--- START ---

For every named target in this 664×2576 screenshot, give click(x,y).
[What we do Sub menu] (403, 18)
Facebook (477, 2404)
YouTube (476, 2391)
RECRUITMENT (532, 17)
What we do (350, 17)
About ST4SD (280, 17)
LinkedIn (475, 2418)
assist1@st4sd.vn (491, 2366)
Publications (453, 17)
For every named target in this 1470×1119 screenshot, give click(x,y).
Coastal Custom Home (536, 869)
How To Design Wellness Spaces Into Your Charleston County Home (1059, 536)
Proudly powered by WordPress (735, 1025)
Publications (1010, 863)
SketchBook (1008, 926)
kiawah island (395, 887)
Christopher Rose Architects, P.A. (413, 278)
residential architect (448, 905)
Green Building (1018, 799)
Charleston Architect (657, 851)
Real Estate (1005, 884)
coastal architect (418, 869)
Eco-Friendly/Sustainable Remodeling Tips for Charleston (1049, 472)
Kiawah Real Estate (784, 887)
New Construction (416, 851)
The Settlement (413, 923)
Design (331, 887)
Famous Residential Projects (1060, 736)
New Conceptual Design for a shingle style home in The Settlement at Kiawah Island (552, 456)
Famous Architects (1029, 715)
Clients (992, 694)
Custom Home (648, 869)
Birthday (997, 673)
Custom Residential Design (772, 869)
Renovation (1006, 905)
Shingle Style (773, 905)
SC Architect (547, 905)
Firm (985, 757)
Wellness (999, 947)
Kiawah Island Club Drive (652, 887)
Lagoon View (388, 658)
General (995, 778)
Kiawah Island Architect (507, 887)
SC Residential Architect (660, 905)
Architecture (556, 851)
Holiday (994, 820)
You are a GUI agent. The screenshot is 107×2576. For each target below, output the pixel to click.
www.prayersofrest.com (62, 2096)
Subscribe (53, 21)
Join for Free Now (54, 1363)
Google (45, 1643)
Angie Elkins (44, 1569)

--- END ---

◆ TASK TO CARRY OUT:
Set down exactly the lines above, from the one containing "Kiawah Island Architect (507, 887)" to the final line of the material, with both ends kept and no other lines.

◆ ANSWER:
Kiawah Island Architect (507, 887)
SC Residential Architect (660, 905)
Architecture (556, 851)
Holiday (994, 820)
You are a GUI agent. The screenshot is 107×2576. For each target below, output the pixel to click.
www.prayersofrest.com (62, 2096)
Subscribe (53, 21)
Join for Free Now (54, 1363)
Google (45, 1643)
Angie Elkins (44, 1569)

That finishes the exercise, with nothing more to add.